Diffusion Maps model data as a graph and analyze the diffusion process (random walk) on this graph. This allows capturing the underlying geometry and connectivity of the data, embedding it into a lower-dimensional space where Euclidean distances correspond to "diffusion distances" in the original space.
- Implements the Diffusion Maps algorithm with alpha-normalization.
- Scikit-learn compatible API (
fit,transform,fit_transform). - Nystrom extension for out-of-sample transformation.
- RBF (Gaussian) kernel for affinity calculation.
- Configurable diffusion time steps (
steps).
You can install this package directly from GitHub using pip:
pip install git+https://github.com/sgh14/diffusion-maps-with-nystrom.git Or, to install a specific version (e.g., v0.1.0 tag):
pip install git+https://github.com/sgh14/diffusion-maps-with-nystrom.git@v0.1.0Here's a basic template of how to use the DiffusionMaps class:
from diffusionmaps import DiffusionMaps
# Prepare your data
X_train = ... # Your training data
# Initialize and fit the Diffusion Maps model
dm = DiffusionMaps(n_components=2, sigma=2.0, steps=1, alpha=0.5)

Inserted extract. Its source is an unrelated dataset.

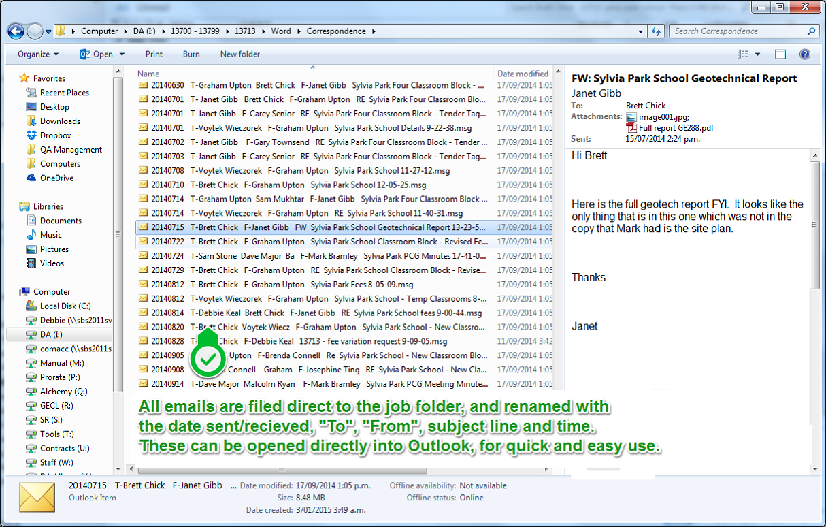The height and width of the screenshot is (527, 826).
Task: Click the New folder button
Action: click(x=239, y=54)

embeddings_train = dm.fit_transform(X_train)
# Use Nyström's method for embedding new data
X_new = ... # New data
embeddings_new = dm.transform(X_new)The main class is diffusionmaps.DiffusionMaps.
DiffusionMaps(n_components: int, sigma: float, steps: int = 1, alpha: float = 0.0)-
n_components: Target dimensionality. -
sigma: Scale parameter for the RBF kernel ($\exp(-||x-y||^2 / (2 \sigma^2))$). Controls locality. -
steps: Diffusion time (exponent t for eigenvalues lambda^t). Default is 1. -
alpha: Kernel normalization parameter (0.0, 0.5, or 1.0 are common). Controls density influence.
See the class docstrings for detailed information on methods and attributes.
This project is licensed under the MIT License - see the LICENSE file for details.